British Columbia

Why Victoria is losing so many family doctors and struggling to recruit new ones

The closure of another walk-in medical clinic in the Greater Victoria area is prompting calls to improve the recruitment and retention of family physicians.

Closure of several medical clinics a symptom of lack of support, says Doctors of B.C. president

Doctor with stethoscope.
More needs to be done to make family practice more attractive to doctors, says professional organization Doctors of B.C. (Kamon Wongnon/Shutterstock)

The closure of another walk-in medical clinic in the Greater Victoria area is prompting calls for change. 

The Colwood Medical Treatment Centre said it will shutter its walk-in clinic on April 15.

In a statement on its website, the centre said a "chronic physician shortage in the Greater Victoria area" has made it impossible to sustain walk-in services seven days a week, adding that one of its family physicians will be retiring on March 1.

The announcement comes after two doctors at the Eagle Creek Medical Clinic in View Royal said they will be closing their practices on April 15. Its walk-in clinic will close and transition to "an in-house 'doctor of the day' program."

LISTEN | Why Victoria is losing so many family doctors

Lisa Jarvis, the clinical manager of the James Bay Medical Treatment Centre, says it is closing next month as its family physician is stepping away after putting off retirement for years. 

"We've been searching for a replacement for him, but unfortunately we just haven't found anybody that wants to take over ownership of a clinic like ours," Jarvis said. "He had been deferring it for so long that eventually he just had to make the hard decision and commit to a retirement date." 

While the centre has been able to find doctors willing to work shifts, it has not found someone willing to take over a clinic that operates on a fee-for-service model, which sees doctors and hospitals paid by the province for each office visit, test or operation. To stay afloat, they need to work through a high-volume of patients and run a business at the same time.

"As a walk-in, there's often a lot of overhead," Jarvis said. "When you take on the ownership, you're responsible for that and have to work quite a few shifts in order to cover the costs. We're walk-in as fee-for-service so you have to see a specific amount of patients, bill a specific amount in order to cover that overhead."

Province focuses on team-based care strategy

In a statement, B.C.'s Ministry of Health said it is developing a strategy to address the issues on southern Vancouver Island.

It noted that recent closures involve privately-run clinics where operational decisions are made by clinic managers.

The ministry said it launched a team-based care strategy in 2018 designed to change the delivery of primary care services. Under this approach, the province will establish 85 primary care centres, 40 urgent and primary care centres, and 15 First Nations primary care centres in the province.

The province said it is also committed to community health centres, including one set to open in Westshore this spring, which will serve families in Colwood, Langford, Highlands and Metchosin.

The new Westshore Community Health Centre, the ministry said, will serve as an example of its "approach to ensuring sustainable primary care that is not purely reliant on private clinics" and will include family doctors, nurse practitioners, registered nurses, social workers, and community health workers.

Addressing burnout

Dr. Ramneek Dosanjh, president of Doctors of B.C., said the closures are a symptom of a lack of support to keep clinics running, a problem that has only been amplified by the COVID-19 pandemic. 

"We've known for quite a while that we've had this broken system that we've been trying to work at collaboratively to fix and to keep people that are in practice to keep practising," Dosanjh said. 

While there are no easy fixes, Dosanjh said the focus should be on making family practice more attractive to more doctors while enhancing patient care. 

Doctors are keen to explore different ways to be compensated for their work, Dosanjh said, and Doctors of B.C. is working with the province to find alternatives to a fee-for-service model. 

"Our goal is to provide a range of ways for doctors to receive their compensation so they can choose which one works best for them," Dosanjh said.

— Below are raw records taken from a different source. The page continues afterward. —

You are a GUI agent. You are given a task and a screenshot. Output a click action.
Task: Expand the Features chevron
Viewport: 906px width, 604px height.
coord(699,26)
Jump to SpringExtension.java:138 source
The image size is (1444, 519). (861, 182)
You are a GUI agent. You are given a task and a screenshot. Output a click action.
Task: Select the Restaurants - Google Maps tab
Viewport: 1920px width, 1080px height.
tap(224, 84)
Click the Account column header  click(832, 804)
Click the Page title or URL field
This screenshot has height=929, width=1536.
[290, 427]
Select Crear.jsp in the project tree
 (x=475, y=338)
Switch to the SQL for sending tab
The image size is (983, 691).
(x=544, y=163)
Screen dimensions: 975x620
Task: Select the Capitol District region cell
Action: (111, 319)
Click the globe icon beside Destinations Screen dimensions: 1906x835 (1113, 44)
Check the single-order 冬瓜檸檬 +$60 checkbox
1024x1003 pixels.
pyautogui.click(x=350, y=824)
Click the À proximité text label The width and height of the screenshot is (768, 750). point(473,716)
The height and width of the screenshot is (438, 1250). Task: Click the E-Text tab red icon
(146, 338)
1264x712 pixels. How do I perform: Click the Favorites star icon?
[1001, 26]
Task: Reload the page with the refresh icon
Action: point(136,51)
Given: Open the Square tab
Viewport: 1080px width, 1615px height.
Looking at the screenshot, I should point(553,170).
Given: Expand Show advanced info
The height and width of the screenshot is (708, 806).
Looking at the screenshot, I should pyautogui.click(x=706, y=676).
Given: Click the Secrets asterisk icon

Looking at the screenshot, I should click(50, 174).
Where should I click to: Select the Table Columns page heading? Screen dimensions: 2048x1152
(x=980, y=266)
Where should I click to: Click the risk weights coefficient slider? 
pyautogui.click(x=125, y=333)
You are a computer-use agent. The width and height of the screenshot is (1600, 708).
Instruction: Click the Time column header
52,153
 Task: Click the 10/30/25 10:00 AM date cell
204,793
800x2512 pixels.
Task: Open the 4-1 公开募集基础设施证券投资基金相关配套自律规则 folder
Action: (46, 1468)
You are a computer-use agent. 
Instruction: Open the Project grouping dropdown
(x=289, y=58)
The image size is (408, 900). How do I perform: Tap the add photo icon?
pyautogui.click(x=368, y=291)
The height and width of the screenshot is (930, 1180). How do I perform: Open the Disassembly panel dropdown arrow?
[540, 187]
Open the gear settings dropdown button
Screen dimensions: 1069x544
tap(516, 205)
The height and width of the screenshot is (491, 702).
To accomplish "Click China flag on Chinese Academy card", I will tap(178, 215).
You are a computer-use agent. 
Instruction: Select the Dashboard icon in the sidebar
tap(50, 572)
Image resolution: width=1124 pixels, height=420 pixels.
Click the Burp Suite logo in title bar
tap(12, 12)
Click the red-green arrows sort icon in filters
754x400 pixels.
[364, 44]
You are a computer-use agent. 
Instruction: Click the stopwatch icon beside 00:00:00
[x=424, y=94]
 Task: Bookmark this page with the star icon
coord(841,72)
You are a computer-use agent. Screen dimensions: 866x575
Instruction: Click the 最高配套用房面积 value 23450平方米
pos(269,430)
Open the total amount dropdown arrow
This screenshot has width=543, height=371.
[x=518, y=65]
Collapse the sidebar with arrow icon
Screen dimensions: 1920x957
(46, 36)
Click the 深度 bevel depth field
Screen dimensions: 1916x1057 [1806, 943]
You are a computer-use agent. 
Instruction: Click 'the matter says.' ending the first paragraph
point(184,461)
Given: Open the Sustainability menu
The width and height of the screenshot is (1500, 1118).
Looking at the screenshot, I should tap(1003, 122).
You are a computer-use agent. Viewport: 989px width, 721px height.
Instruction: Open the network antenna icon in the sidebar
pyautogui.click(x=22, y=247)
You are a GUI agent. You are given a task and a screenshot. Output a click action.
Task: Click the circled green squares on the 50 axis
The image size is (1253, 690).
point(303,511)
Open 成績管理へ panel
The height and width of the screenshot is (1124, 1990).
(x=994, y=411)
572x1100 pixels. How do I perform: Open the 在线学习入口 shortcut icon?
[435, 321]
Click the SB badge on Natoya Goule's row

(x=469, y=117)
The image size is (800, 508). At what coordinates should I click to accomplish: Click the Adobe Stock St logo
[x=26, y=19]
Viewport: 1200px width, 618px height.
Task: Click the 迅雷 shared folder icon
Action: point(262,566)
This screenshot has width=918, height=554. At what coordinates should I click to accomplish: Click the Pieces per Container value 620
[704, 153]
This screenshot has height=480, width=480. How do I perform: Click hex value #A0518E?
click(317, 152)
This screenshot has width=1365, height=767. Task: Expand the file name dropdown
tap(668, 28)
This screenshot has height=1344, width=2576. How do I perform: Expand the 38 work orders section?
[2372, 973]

"For some people, the existing fee-for-service structure works wonderfully and they make their clinic work, so we're not looking to change that." 

Retention is key, Dosanjh added, and efforts should be made to offset things like business cost premiums for physicians in existing offices. 

Dosanjh said she agrees with the idea of a team-based approach, but more needs to be done to address doctor burnout. 

Assistance with administrative duties and the adoption of new technology – Dosanjh noted that fax machines are still in use in doctor's offices – could reduce stress and allow doctors to focus on patient care. 

"I think when we spend time on … tasks that don't require our skillset, it is again a factor that leads to burnout."